Even as policymakers are seriously entertaining proposals to use AI to ‘augment’ if not replace teachers in educating young people, Altman is giddy with the prospects for profits: “We’re encouraging our teachers to make use of ChatGPT in the classroom. We’re encouraging our students to get really good at this tool, because it’s going to be part of the way people live.”
After all, AI’s as boy wonder has pronounced, “the benefits far outweigh the downside.”
Though foolish people believe that AI will solve the ecological crisis, end war, and erase the Grand Canyon-wide chasm between rich and poor in the world, it will not and cannot do any of those things, but make all of them worse.
Out of one side of his arse Altman proclaims that AGI, Artificial General Intelligence,” is “a ridiculous and meaningless term.” Out of the other side of his rear he says, “I apologize that I keep using it.”
In other words, he has perfected the American trait of having things both ways, and is smart enough to apologize for it even as he keeps doing it.
Altman is a laissez-faire utilitarian, and utters reasonable sounding things like, “Most of the world just cares whether this thing, AI, is useful to them or not. And we currently have systems that are somewhat useful, clearly…. It’s nice to do useful stuff for people.”
The ironic thing, which never crosses an unreflective mind such as Altman’s, is that utilitarianism, when it comes to AI, is even more meaningless than “Artificial General Intelligence.”
The state of play of Artificial Thought technology is, as Altman says, “they’re bad at is reasoning,” even as it’s “vastly superhuman in terms of its world knowledge, because it knows more than any human has ever known.”
Philosophical insight is urgently needed, not because Western philosophy made reason its cornerstone, but because asking the right questions and following the insights that proceed from them in a logical way is indispensible to using AI wisely.
Altman insists that “society and the technology of AI are evolving together,” and that “people are using it where appropriate and where it’s helpful and not using it where you shouldn’t.”
What’s actually happening is the acceleration of the dumbing down of the human mind and the numbing down of the human heart.
Human intelligence, which flows from insight rather than knowledge, and human compassion, which flows from the growth of the heart not the ideal of empathy, have not expanded but shrunk as technology has expanded.
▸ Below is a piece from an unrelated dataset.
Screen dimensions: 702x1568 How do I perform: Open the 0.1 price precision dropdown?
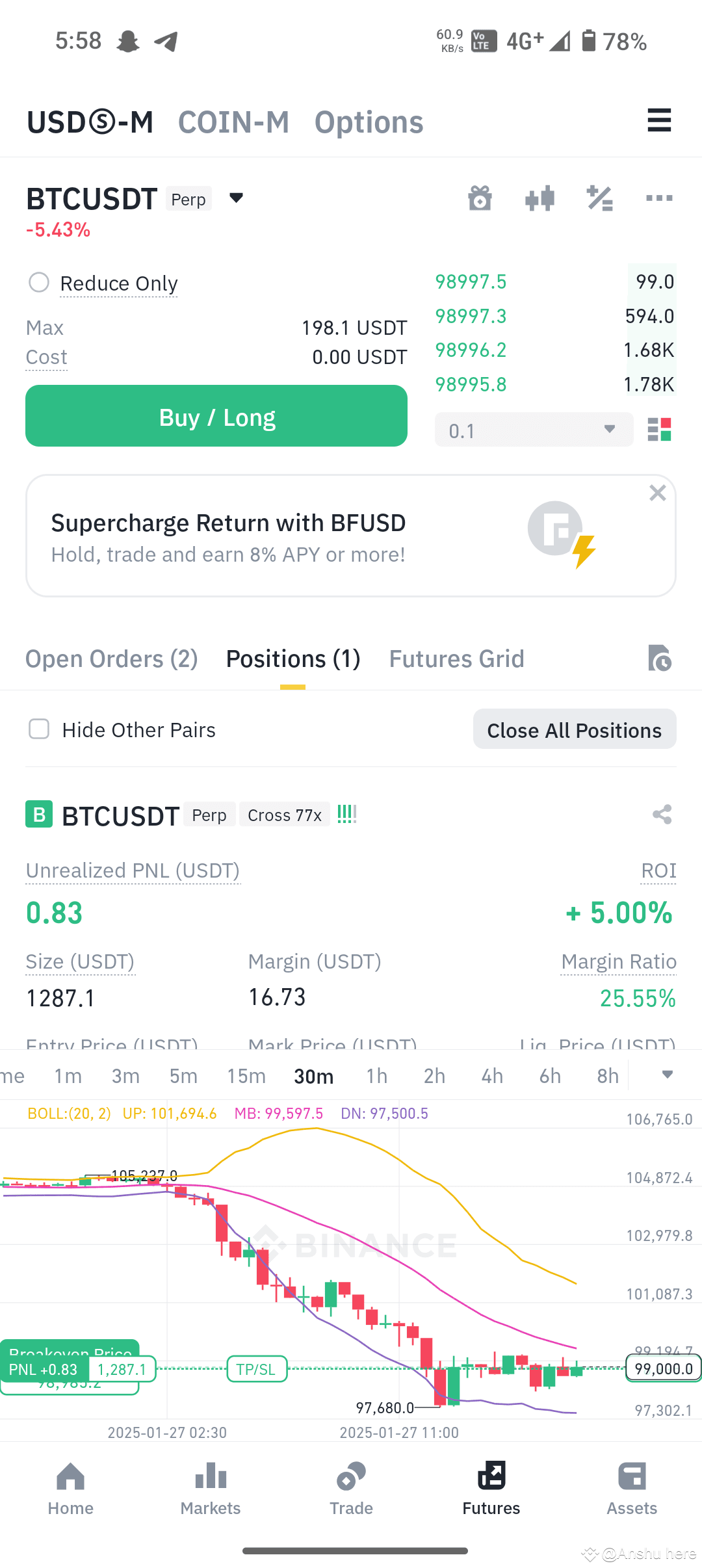(534, 430)
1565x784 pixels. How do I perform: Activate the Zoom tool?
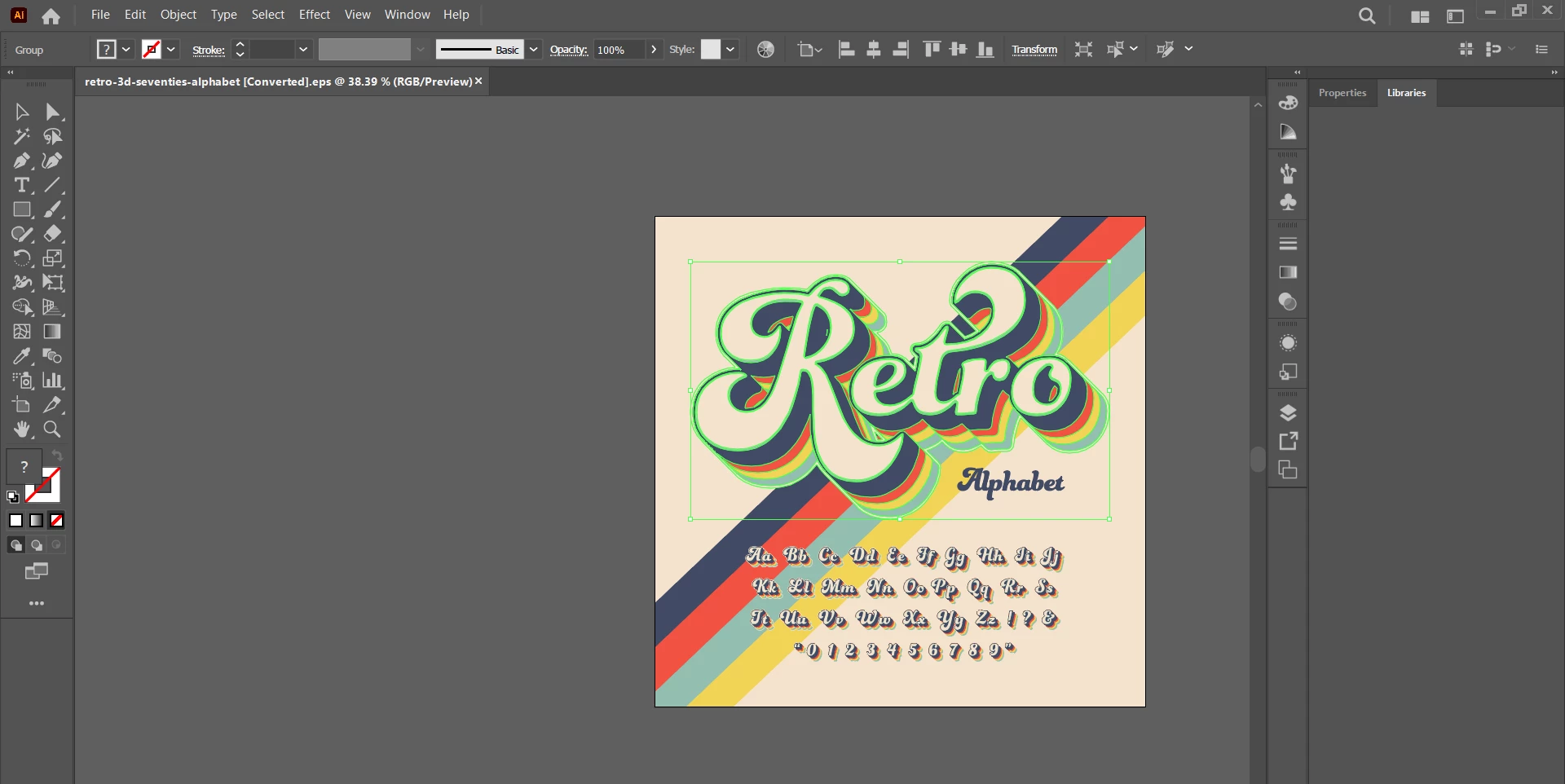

And AI is accelerating the disconnect between the increase of technology and a harmonious global civilization.
Artificial Thought will soon surpass the human mind. But the real and present danger is to the human brain. Without a deep and abiding insight into the nature and limitation of thought, the brain will be merged with AI. That will not enhance the brain’s capacity for insight, but destroy it. It will not enable the human heart to grow, but will shrivel and kill it.
This is not some ‘doomer’ scenario. ‘Accelerationist’ commercializers, epitomized by Sam Altman, are obliterating the human brain’s capacity for insight, stillness and awareness.
A widespread realization of the human brain’s capacity for insight, which Artificial Thought (Artificial Intelligence is a misnomer) will never have, is urgently needed.
‘Pauses’ in AI’s development, as well as regulation, won’t prevent its destructiveness without insight into higher thought. There must be the space and catalyst for the human brain and the human being’s realization of our true potential.